Both implement all three ABCs. Never import qdrant_client or chromadb outside of their respective backend modules — all access goes through these ABCs. (The ChromaDB backend lives in orchid-cli/ — the CLI registers it in VECTOR_BACKEND_REGISTRY at startup so the library never imports it directly.)
Local development with cli_rag
When running Docker-based examples locally via the CLI, add a cli_rag: section to orchid.yml to use ChromaDB instead of Qdrant:
rag:
vector_backend: qdrant # used by orchid-api (Docker)
embedding_model: gemini/gemini-embedding-001
cli_rag:
vector_backend: chroma # used by orchid-cli (local, on-disk)

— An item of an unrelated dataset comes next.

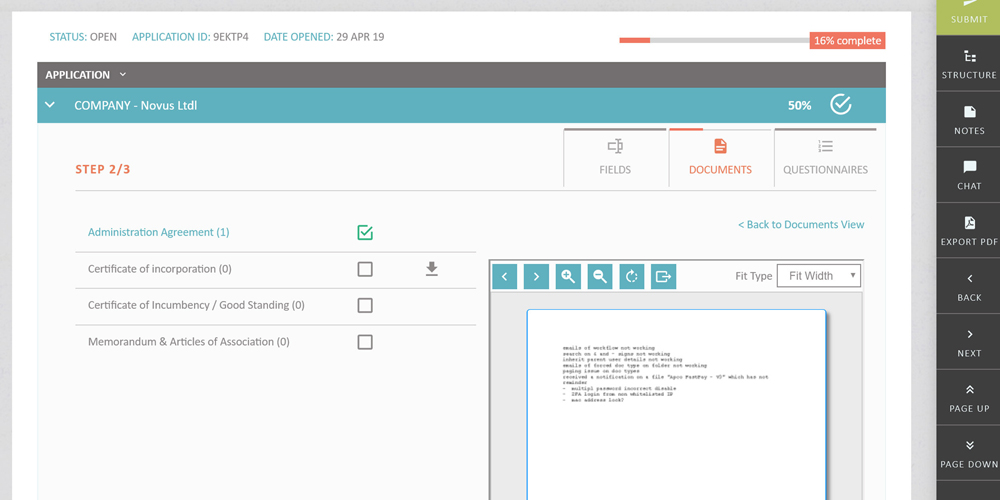Download the Certificate of incorporation file
This screenshot has height=500, width=1000.
[x=432, y=269]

embedding_model: ollama/nomic-embed-textThe CLI automatically uses cli_rag: when present, falling back to rag: otherwise. See the orchid-cli package page for details.
Namespace conventions
Namespaces are vector store collection prefixes that separate different kinds of knowledge:
| Namespace | Contents |
|---|---|
learning | Tenant knowledge base (documents, wikis) |
notifications | Agent-generated structured data |
uploads | User-uploaded files (scoped to the uploading user's chat) |
Set an agent's namespace via rag.namespace. Leave it empty to skip RAG retrieval.